Record extracts:
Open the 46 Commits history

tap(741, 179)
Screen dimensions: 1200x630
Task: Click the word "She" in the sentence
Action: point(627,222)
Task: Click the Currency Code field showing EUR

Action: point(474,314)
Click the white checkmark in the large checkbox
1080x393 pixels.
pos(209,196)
--
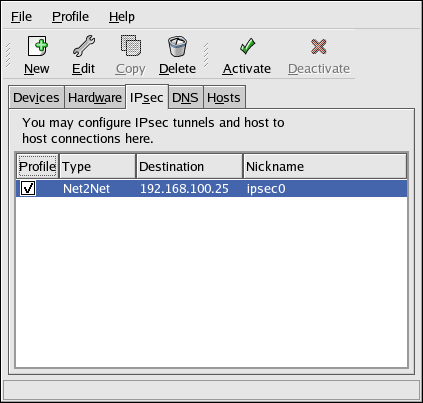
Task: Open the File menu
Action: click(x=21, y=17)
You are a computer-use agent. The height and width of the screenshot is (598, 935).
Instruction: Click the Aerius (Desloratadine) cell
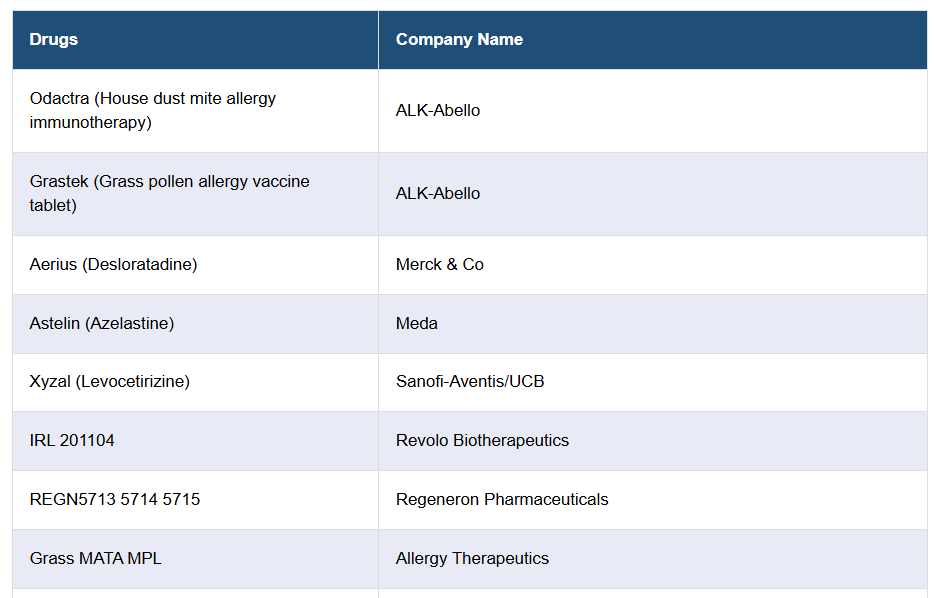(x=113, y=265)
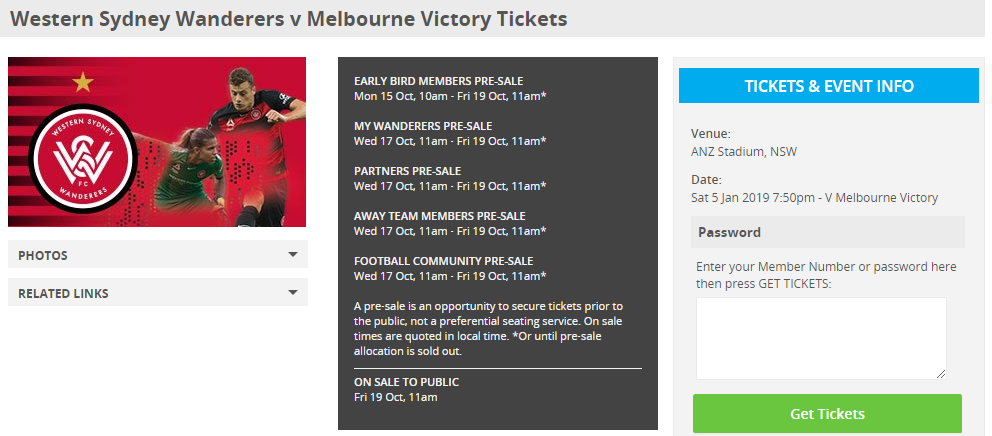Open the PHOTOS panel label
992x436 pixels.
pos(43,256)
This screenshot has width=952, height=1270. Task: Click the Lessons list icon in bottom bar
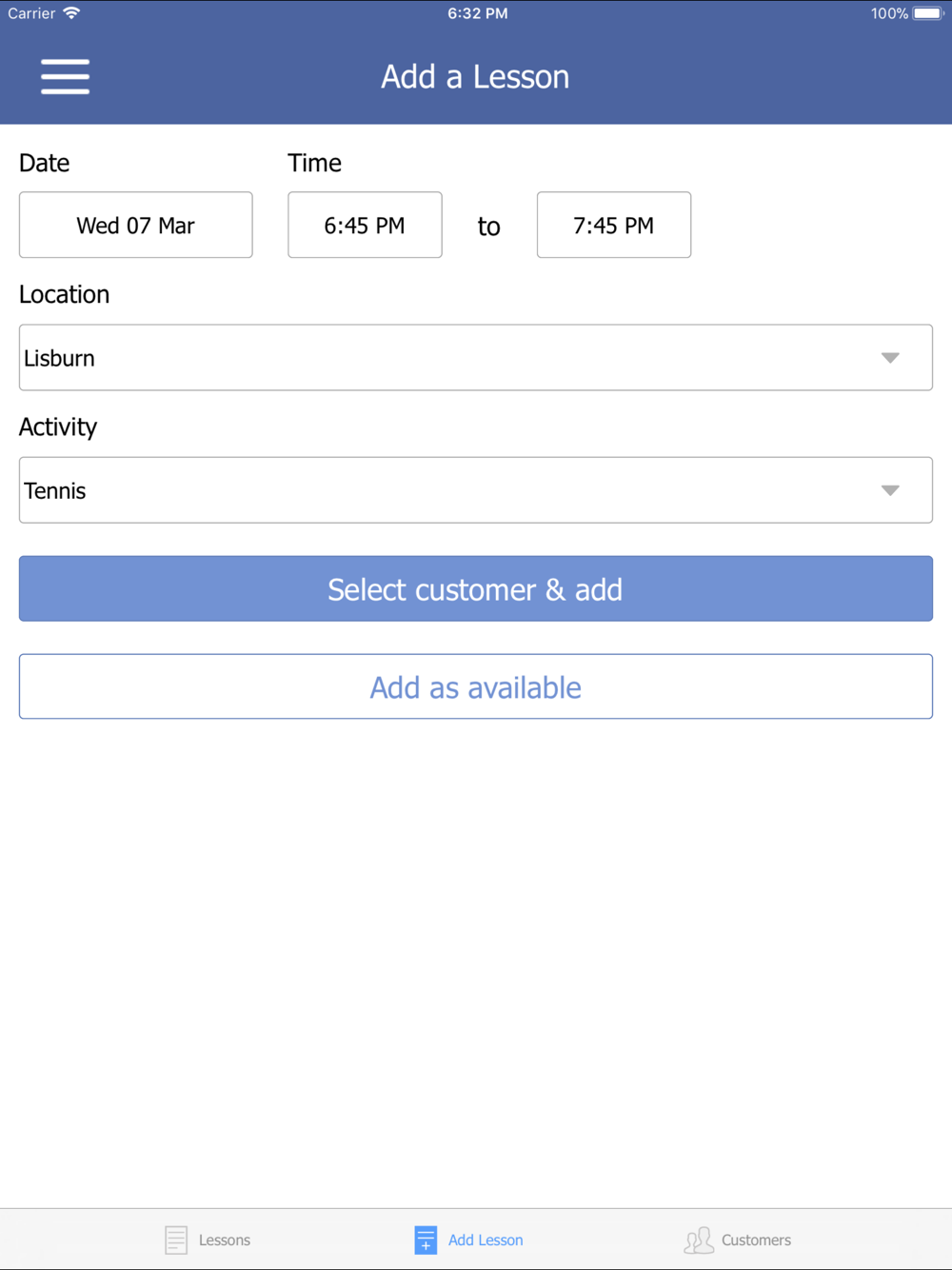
--
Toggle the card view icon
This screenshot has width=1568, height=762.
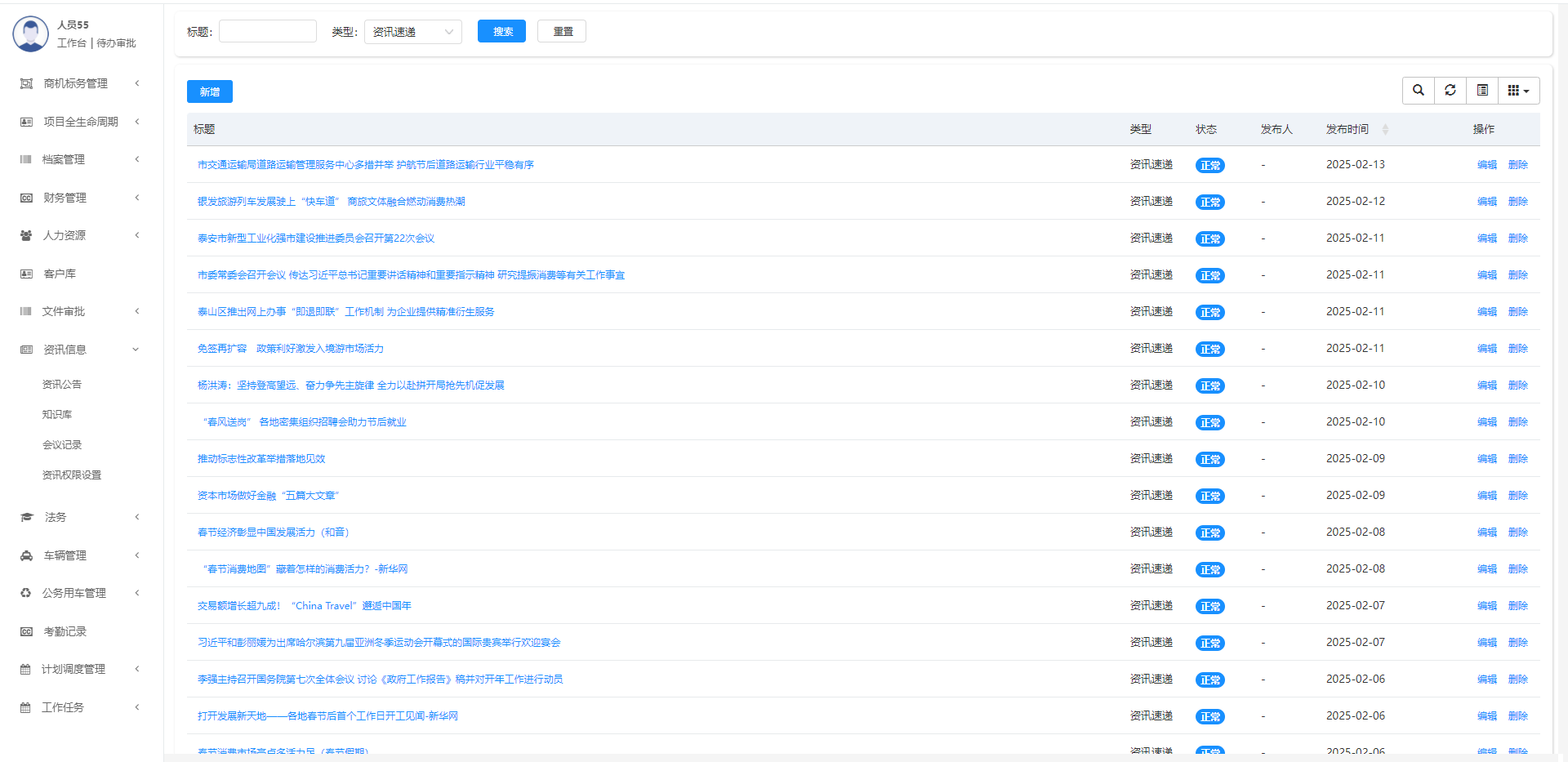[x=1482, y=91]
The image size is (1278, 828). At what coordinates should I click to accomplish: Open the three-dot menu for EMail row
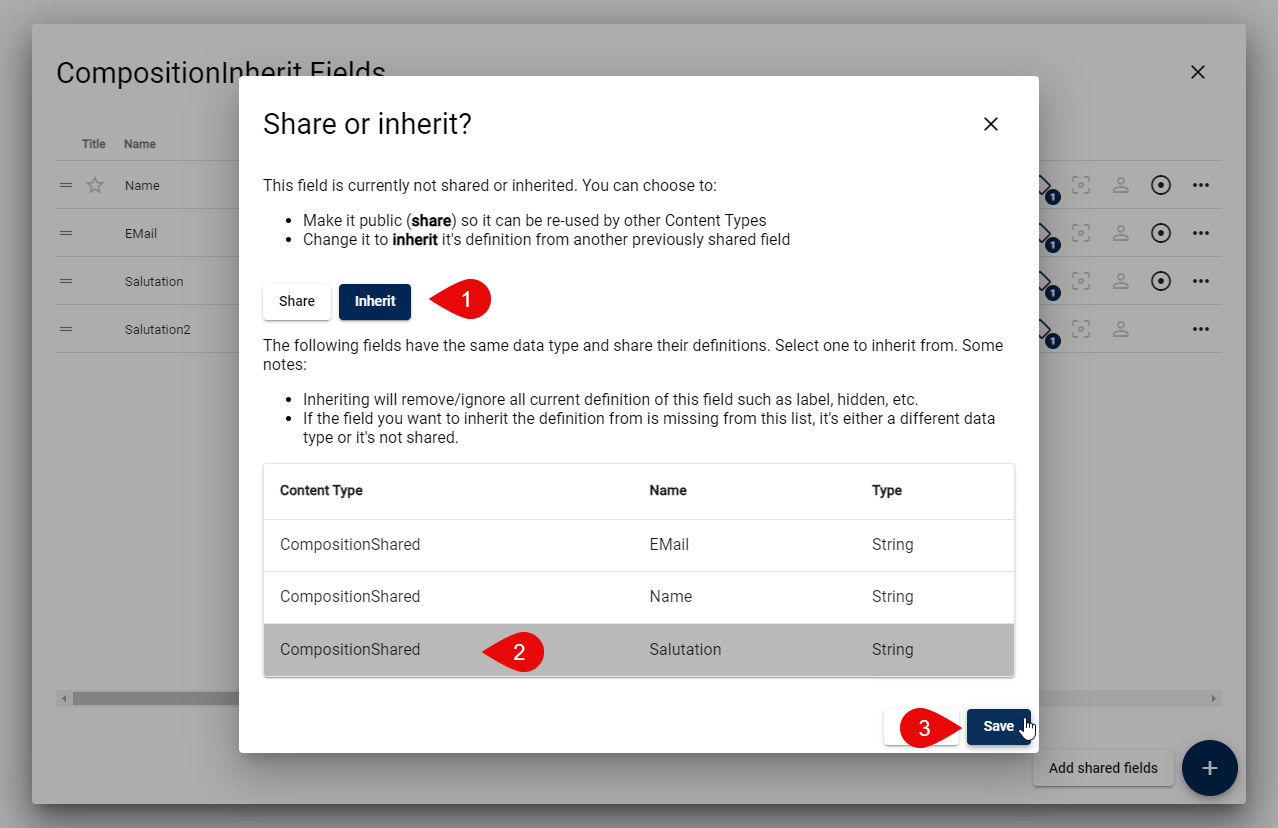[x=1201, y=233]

Exercise instructions:
The lines to return are those in the entries above that include "icon".

Reply to the exercise:
This screenshot has width=952, height=1270. Task: Click the Lessons list icon in bottom bar
Toggle the card view icon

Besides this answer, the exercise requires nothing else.